-- EXCERPTED TEXT follows --

Methods for imaging biological samples, such as tissue sections, are important for many medical applications, including diagnostics, disease monitoring, prognosis, and drug discovery. With the current growth and future potential of personalized medicine, there is an increasing demand for rapid, high-throughput and sensitive methods to detect a large number of disease- and individual-specific biomarkers in order to provide personalized diagnoses and therapies to patients. However, current imaging methods are limited in their multiplexing capabilities, speed, resolution and sensitivity, and by high cost.
Fluorescence microscopy is a well-known method for imaging cells and detecting biomarkers based on optical properties of fluorescently labeled samples. However, fluorescence microscopy is limited in the number of fluorescent labels that can be used simultaneously because of the spectral overlap between different labels, and is limited in resolution by the diffraction limit of light (at about 0.2 μm).
As an alternative to detecting optical signals from a sample, methods to detect molecular mass signatures of a sample using mass spectrometry are known. For example, in matrix assisted laser desorption ionization (MALDI) mass spectrometry, a sample is embedded in an appropriate matrix and irradiation of the sample with a laser beam causes desorption and ionization of molecules in the sample due to absorption of photon energy by the matrix. The released ions are extracted from the source and detected in a mass spectrometer. However, MALDI has low ionization efficiency on the order of 10−6 to 10−3, which limits sensitivity, as well as a complex process for sample preparation, and therefore is not amenable to high-throughput analysis.
Another mass spectrometry imaging method is secondary ion mass spectrometry (SIMS), in which a primary ion beam is applied to the sample to sputter secondary ions, which can be detected using a mass spectrometer. However, the efficiency of ionization depends on the primary ion species, and is on average only 1% of the total sputtered species, which include secondary ions and neutral species. Such low ionization efficiency limits the speed with which a sample may be imaged at a given sensitivity. On the other hand, primary ions that are more efficient at ionization, such as oxygen, require bulky, expensive setups to generate the ion beam.
In addition, the number of endogenous targets that can be detected simultaneously by mass spectrometry imaging techniques is limited by the ability to resolve mass signatures of the ionized species.
Thus there is a need for improved, cost effective methods for highly multiplexed, high-throughput and high-resolution imaging of biological samples.

-- EXCERPTED TEXT concluded --
-- DATA PROVIDED follows --

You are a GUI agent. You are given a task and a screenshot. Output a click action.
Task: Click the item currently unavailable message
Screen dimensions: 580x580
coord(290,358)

-- DATA PROVIDED concluded --

## HOW TO COMPLETE THIS TASK
Transcribe the passage on imaging methods for biological samples, everything from "Methods for imaging" down to "by high cost.", word for word.

## ANSWER BELOW
Methods for imaging biological samples, such as tissue sections, are important for many medical applications, including diagnostics, disease monitoring, prognosis, and drug discovery. With the current growth and future potential of personalized medicine, there is an increasing demand for rapid, high-throughput and sensitive methods to detect a large number of disease- and individual-specific biomarkers in order to provide personalized diagnoses and therapies to patients. However, current imaging methods are limited in their multiplexing capabilities, speed, resolution and sensitivity, and by high cost.